The East West University Investment & Finance Club is attempting to change that pattern. On October 22, the organisation announced NeXTor 2.0, an inter-university competition that hands undergraduate students real trading capital and requires them to navigate actual market conditions. This isn't simulation. Participants receive Tk 15,000 and beneficiary owner accounts to construct portfolios that will rise or fall with genuine market movements.
Learning through consequence: The competition structure acknowledges that investment knowledge requires more than theory. Four workshops will run from October 30, covering basic investment principles, portfolio construction techniques, and trading mechanics. Between these sessions, participants face competitive rounds testing their grasp of concepts just introduced.
The opening round demands case analysis, forcing teams to evaluate companies and market conditions before they've mastered the vocabulary. Subsequent workshops then address portfolio construction in detail. Only after this foundation gets established do participants receive their trading capital and BO accounts to build competitive portfolios.
Traditional finance education separates theory from practice by semesters or years. Students memorise capital asset pricing models without understanding bid-ask spreads. They analyse historical returns without experiencing the psychology of watching their own capital fluctuate. NeXTor 2.0 compresses this timeline drastically, creating consequences for decisions made days after learning underlying concepts.

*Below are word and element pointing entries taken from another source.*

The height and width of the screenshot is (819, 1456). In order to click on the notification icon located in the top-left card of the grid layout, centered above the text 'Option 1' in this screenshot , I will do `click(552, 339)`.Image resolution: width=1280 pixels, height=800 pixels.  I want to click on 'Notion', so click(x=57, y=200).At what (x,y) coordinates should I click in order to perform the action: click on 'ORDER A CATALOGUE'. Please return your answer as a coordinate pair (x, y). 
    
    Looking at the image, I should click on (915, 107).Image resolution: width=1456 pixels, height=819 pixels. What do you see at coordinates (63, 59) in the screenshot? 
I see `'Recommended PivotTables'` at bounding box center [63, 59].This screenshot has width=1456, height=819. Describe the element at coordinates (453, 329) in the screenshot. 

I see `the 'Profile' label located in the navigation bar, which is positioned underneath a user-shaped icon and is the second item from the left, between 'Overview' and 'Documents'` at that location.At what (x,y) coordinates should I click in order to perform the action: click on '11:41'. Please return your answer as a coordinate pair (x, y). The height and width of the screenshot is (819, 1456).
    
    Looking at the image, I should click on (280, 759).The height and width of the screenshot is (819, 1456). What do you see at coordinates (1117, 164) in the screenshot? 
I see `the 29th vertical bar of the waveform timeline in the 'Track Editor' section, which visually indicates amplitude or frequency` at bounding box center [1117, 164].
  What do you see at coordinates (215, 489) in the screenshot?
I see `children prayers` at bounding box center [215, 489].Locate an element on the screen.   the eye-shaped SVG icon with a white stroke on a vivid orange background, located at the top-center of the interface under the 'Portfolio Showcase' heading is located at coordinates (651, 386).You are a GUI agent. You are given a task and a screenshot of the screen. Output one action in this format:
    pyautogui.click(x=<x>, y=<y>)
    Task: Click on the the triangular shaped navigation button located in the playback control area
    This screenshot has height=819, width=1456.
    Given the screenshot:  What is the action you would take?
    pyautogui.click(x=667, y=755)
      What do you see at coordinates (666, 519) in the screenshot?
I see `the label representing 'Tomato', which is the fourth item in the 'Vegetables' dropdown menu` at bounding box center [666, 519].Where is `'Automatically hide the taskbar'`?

The prize structure: The competition offers a total prize pool of Tk 2,05,000, with the champion team receiving Tk 50,000, first runner-up earning Tk 30,000, and second runner-up taking Tk 20,000. Beyond cash prizes, finalists receive certificates, crests, BO accounts with trading capital, and access to skill development courses and internship opportunities.
These rewards extend past immediate gratification. Participants advancing to round three gain exposure to professional networks and practical experience that typically remains inaccessible until after graduation. For undergraduates, particularly those outside elite institutions, this represents rare access to market infrastructure and mentorship.
Why this matters now: Bangladesh faces a trust crisis in its equity markets. Regulatory enforcement remains inconsistent. Manipulation concerns persist. Retail investors continue losing whilst insiders profit. This environment creates self-perpetuating problems: distrust keeps capital away, shallow markets enable manipulation, manipulation reinforces distrust.
Breaking this cycle requires creating a generation of informed investors who understand market mechanics well enough to distinguish between systematic risk and systemic dysfunction. When thousands of young professionals enter the workforce having built actual portfolios, analysed real companies, and experienced market volatility firsthand, the quality of market participation improves.
City Bank sponsors the event as title partner, with City Brokerage Limited serving as associate. BIOM acts as the knowledge partner. The Financial Express is a media partner of the event.
The broader implication: Financial literacy education in Bangladesh tends towards two extremes: abstract theory divorced from practice, or informal learning through costly trial and error. University curricula teach efficient market hypothesis without addressing how Bangladeshi markets actually function. Meanwhile, young professionals enter markets unprepared, make predictable mistakes, and retreat to fixed deposits and real estate.
NeXTor 2.0 occupies middle ground. Participants learn theory through workshops but immediately apply concepts with real capital at stake. They experience the psychological dimensions of investment that textbooks cannot convey: the temptation to chase momentum, the difficulty of admitting mistakes, the discipline required to maintain strategy when portfolios decline.
The grand finale will take place on December 14, 2025, and will be followed immediately by closing and prize-giving ceremonies. By that date, participants will have spent six weeks constructing portfolios, monitoring positions, and responding to market movements. Some will have earned returns. Others will have lost capital. All will have learned more about investment reality than most business graduates acquire in four-year degrees.
Whether this model scales beyond one competition remains uncertain. But the principle it demonstrates seems sound: financial literacy requires consequence, and consequence requires capital. Give students real money, real markets, and real stakes. Then watch what they learn.
The writer is the head of Research and Development at East West University Investment and Finance Club.